** EXERCISE GOAL **
Can you reproduce every line of the material below word for word, with no changes?

[Dataset records]
****************************************
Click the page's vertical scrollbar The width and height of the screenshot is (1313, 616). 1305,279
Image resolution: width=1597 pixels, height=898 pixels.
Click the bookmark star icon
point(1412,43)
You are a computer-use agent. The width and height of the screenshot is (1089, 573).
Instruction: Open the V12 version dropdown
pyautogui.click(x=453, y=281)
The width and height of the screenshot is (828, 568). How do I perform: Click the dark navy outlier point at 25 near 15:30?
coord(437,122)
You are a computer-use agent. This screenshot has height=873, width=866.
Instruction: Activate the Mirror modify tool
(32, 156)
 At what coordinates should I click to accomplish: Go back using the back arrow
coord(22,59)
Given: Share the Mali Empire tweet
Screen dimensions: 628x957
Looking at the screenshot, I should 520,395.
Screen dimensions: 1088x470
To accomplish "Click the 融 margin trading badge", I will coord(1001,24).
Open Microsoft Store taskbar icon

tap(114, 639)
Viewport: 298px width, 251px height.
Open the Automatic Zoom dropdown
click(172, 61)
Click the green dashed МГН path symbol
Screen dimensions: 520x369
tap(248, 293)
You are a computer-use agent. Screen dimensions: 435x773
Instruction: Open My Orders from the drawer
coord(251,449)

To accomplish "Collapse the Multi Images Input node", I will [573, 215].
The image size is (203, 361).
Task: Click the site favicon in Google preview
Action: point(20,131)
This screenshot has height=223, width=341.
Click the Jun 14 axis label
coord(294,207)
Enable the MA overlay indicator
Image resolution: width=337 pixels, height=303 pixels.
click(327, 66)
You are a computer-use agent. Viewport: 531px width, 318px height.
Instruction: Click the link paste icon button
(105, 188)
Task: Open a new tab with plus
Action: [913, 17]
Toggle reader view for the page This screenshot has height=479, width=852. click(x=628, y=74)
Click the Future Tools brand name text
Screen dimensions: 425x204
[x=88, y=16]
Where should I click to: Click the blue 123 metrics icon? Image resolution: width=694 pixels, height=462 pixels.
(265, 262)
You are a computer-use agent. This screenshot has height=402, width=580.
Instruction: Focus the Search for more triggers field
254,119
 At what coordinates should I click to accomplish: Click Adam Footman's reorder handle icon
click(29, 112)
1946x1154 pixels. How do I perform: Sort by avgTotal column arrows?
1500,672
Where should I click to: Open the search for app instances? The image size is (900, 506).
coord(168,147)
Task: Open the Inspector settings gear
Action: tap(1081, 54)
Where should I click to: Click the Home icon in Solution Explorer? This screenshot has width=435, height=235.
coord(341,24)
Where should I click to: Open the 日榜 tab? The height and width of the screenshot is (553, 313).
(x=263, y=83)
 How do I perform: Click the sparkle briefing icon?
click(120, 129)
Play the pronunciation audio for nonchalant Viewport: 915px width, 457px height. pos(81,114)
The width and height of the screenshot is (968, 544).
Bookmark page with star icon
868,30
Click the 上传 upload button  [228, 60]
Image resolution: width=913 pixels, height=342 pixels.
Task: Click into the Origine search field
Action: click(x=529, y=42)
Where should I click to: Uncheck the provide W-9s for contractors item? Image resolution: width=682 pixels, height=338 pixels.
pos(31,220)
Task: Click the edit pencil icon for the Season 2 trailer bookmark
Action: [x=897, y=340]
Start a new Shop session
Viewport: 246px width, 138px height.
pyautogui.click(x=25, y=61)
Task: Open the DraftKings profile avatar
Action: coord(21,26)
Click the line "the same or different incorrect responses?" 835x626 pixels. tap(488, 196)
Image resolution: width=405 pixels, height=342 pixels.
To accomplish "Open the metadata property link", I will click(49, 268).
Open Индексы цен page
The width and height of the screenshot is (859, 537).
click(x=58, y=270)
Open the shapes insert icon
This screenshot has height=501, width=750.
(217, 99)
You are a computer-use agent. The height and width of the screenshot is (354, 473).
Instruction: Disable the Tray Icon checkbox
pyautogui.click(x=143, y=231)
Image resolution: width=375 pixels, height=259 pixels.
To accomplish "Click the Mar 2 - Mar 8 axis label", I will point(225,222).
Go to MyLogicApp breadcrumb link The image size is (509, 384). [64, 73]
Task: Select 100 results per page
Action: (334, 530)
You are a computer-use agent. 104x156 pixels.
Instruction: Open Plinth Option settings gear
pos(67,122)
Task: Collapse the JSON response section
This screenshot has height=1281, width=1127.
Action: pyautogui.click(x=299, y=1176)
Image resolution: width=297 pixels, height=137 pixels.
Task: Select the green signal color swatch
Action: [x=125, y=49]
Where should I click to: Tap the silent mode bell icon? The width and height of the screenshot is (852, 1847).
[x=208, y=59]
****************************************
** TASK SOLUTION **
Click the page's vertical scrollbar The width and height of the screenshot is (1313, 616). 1305,279
Image resolution: width=1597 pixels, height=898 pixels.
Click the bookmark star icon
point(1412,43)
You are a computer-use agent. The width and height of the screenshot is (1089, 573).
Instruction: Open the V12 version dropdown
pyautogui.click(x=453, y=281)
The width and height of the screenshot is (828, 568). How do I perform: Click the dark navy outlier point at 25 near 15:30?
coord(437,122)
You are a computer-use agent. This screenshot has height=873, width=866.
Instruction: Activate the Mirror modify tool
(32, 156)
 At what coordinates should I click to accomplish: Go back using the back arrow
coord(22,59)
Given: Share the Mali Empire tweet
Screen dimensions: 628x957
Looking at the screenshot, I should 520,395.
Screen dimensions: 1088x470
To accomplish "Click the 融 margin trading badge", I will coord(1001,24).
Open Microsoft Store taskbar icon

tap(114, 639)
Viewport: 298px width, 251px height.
Open the Automatic Zoom dropdown
click(172, 61)
Click the green dashed МГН path symbol
Screen dimensions: 520x369
tap(248, 293)
You are a computer-use agent. Screen dimensions: 435x773
Instruction: Open My Orders from the drawer
coord(251,449)

To accomplish "Collapse the Multi Images Input node", I will [573, 215].
The image size is (203, 361).
Task: Click the site favicon in Google preview
Action: point(20,131)
This screenshot has height=223, width=341.
Click the Jun 14 axis label
coord(294,207)
Enable the MA overlay indicator
Image resolution: width=337 pixels, height=303 pixels.
click(327, 66)
You are a computer-use agent. Viewport: 531px width, 318px height.
Instruction: Click the link paste icon button
(105, 188)
Task: Open a new tab with plus
Action: [913, 17]
Toggle reader view for the page This screenshot has height=479, width=852. click(x=628, y=74)
Click the Future Tools brand name text
Screen dimensions: 425x204
[x=88, y=16]
Where should I click to: Click the blue 123 metrics icon? Image resolution: width=694 pixels, height=462 pixels.
(265, 262)
You are a computer-use agent. This screenshot has height=402, width=580.
Instruction: Focus the Search for more triggers field
254,119
 At what coordinates should I click to accomplish: Click Adam Footman's reorder handle icon
click(29, 112)
1946x1154 pixels. How do I perform: Sort by avgTotal column arrows?
1500,672
Where should I click to: Open the search for app instances? The image size is (900, 506).
coord(168,147)
Task: Open the Inspector settings gear
Action: tap(1081, 54)
Where should I click to: Click the Home icon in Solution Explorer? This screenshot has width=435, height=235.
coord(341,24)
Where should I click to: Open the 日榜 tab? The height and width of the screenshot is (553, 313).
(x=263, y=83)
 How do I perform: Click the sparkle briefing icon?
click(120, 129)
Play the pronunciation audio for nonchalant Viewport: 915px width, 457px height. pos(81,114)
The width and height of the screenshot is (968, 544).
Bookmark page with star icon
868,30
Click the 上传 upload button  [228, 60]
Image resolution: width=913 pixels, height=342 pixels.
Task: Click into the Origine search field
Action: click(x=529, y=42)
Where should I click to: Uncheck the provide W-9s for contractors item? Image resolution: width=682 pixels, height=338 pixels.
pos(31,220)
Task: Click the edit pencil icon for the Season 2 trailer bookmark
Action: [x=897, y=340]
Start a new Shop session
Viewport: 246px width, 138px height.
pyautogui.click(x=25, y=61)
Task: Open the DraftKings profile avatar
Action: coord(21,26)
Click the line "the same or different incorrect responses?" 835x626 pixels. tap(488, 196)
Image resolution: width=405 pixels, height=342 pixels.
To accomplish "Open the metadata property link", I will click(49, 268).
Open Индексы цен page
The width and height of the screenshot is (859, 537).
click(x=58, y=270)
Open the shapes insert icon
This screenshot has height=501, width=750.
(217, 99)
You are a computer-use agent. The height and width of the screenshot is (354, 473).
Instruction: Disable the Tray Icon checkbox
pyautogui.click(x=143, y=231)
Image resolution: width=375 pixels, height=259 pixels.
To accomplish "Click the Mar 2 - Mar 8 axis label", I will point(225,222).
Go to MyLogicApp breadcrumb link The image size is (509, 384). [64, 73]
Task: Select 100 results per page
Action: (334, 530)
You are a computer-use agent. 104x156 pixels.
Instruction: Open Plinth Option settings gear
pos(67,122)
Task: Collapse the JSON response section
This screenshot has height=1281, width=1127.
Action: pyautogui.click(x=299, y=1176)
Image resolution: width=297 pixels, height=137 pixels.
Task: Select the green signal color swatch
Action: [x=125, y=49]
Where should I click to: Tap the silent mode bell icon? The width and height of the screenshot is (852, 1847).
[x=208, y=59]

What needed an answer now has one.